The three injured soldiers who took the oath and became citizens were Spc. Noe Santos-Dilone of Brooklyn, N.Y.; Spc. Sergio Lopez of Bolingbrook, Ill.; and Pfc. Eduardo Leal-Cardenas of Los Angeles. Spc. Santos-Dilone was a citizen of the Dominican Republic, and the other two were citizens of Mexico.

Spc. Santos-Dilone, who stood on crutches while the other two stood on their own at the ceremony, was injured Sept. 6 when the convoy in which he was riding was bombed. Spc. Lopez was injured when his Humvee was hit by a roadside bomb south of Baghdad Jan. 6. Pfc. Leal-Cardenas was injured by a roadside bomb Dec. 6 while returning to his base from a mission just south of Baghdad.

Mr. Bush called it “a joyful day for these men, a joyful day for me to be here with them … It’s a privilege to be their commander in chief.”

“This isn’t going to be the first time these men have made such a promise. They took a similar oath when they became soldiers of the United States Army. And their presence here bears witness that they kept their word so that others might be free,” Mr. Bush said.

“As our nation debates the future of our immigration policies, we must remember the contribution of these good men and all who dream of contributing to this country’s future.”
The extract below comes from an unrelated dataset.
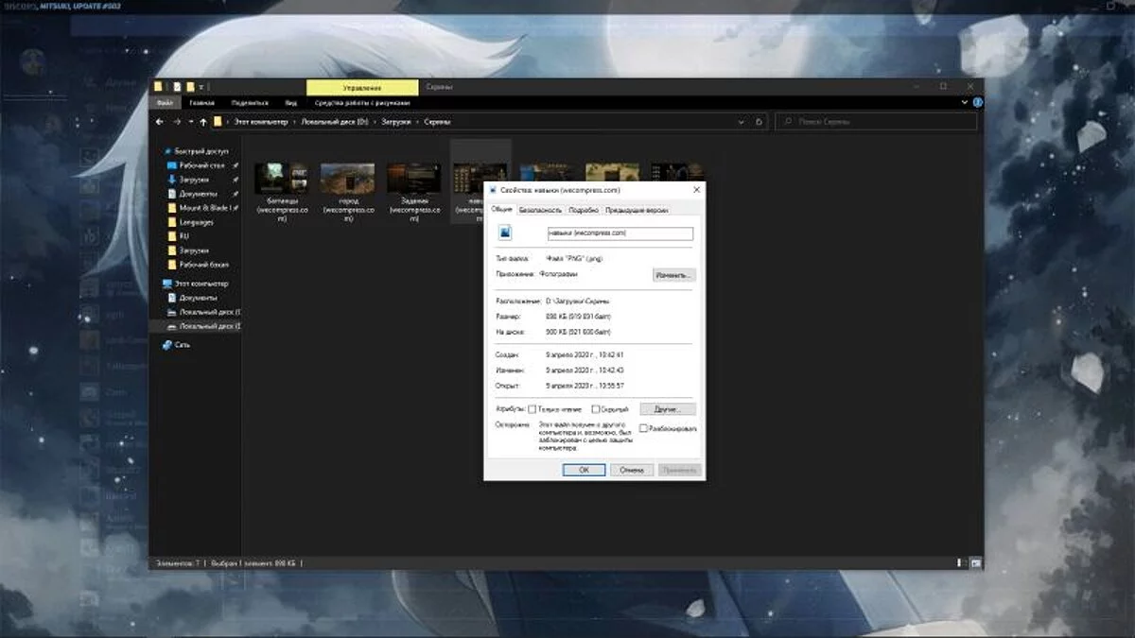The image size is (1135, 638).
Task: Click the file name field in Properties
Action: coord(620,233)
After the September 11 attacks, Mr. Bush signed an executive order making foreign-born members of the U.S. military eligible immediately for U.S. citizenship when they serve on active duty.
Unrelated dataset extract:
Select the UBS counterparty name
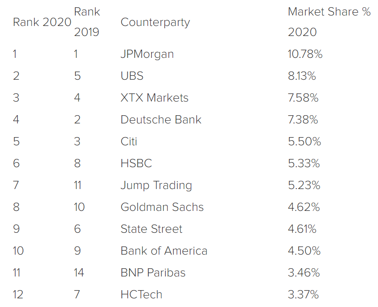point(132,76)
“It made sense to me: If somebody’s willing to risk their lives for our country, they ought to be full participants in our country,” Mr. Bush said. He noted that more than 33,000 non-U.S. citizens currently serve in the military.

Trying to break the deadlock on immigration legislation, Mr. Bush said securing the nation’s borders must be the first goal. After that, he said, the country must offer a temporary worker program and tougher penalties for employers who hire undocumented workers and resolve the status of the millions of illegal workers in the country while honoring “the great American tradition of the melting pot.”

The Senate earlier in the year passed a bipartisan immigration bill offering a chance at citizenship for millions of illegal aliens and generally delivering on the goals outlined by Mr. Bush.

The House, which in 2005 passed a far more restrictive bill that would make it a felony to enter the United States illegally, is holding a series of hearings on the subject. The hearings that have been criticized as a political maneuver to delay the legislation and help Republican candidates in an election year.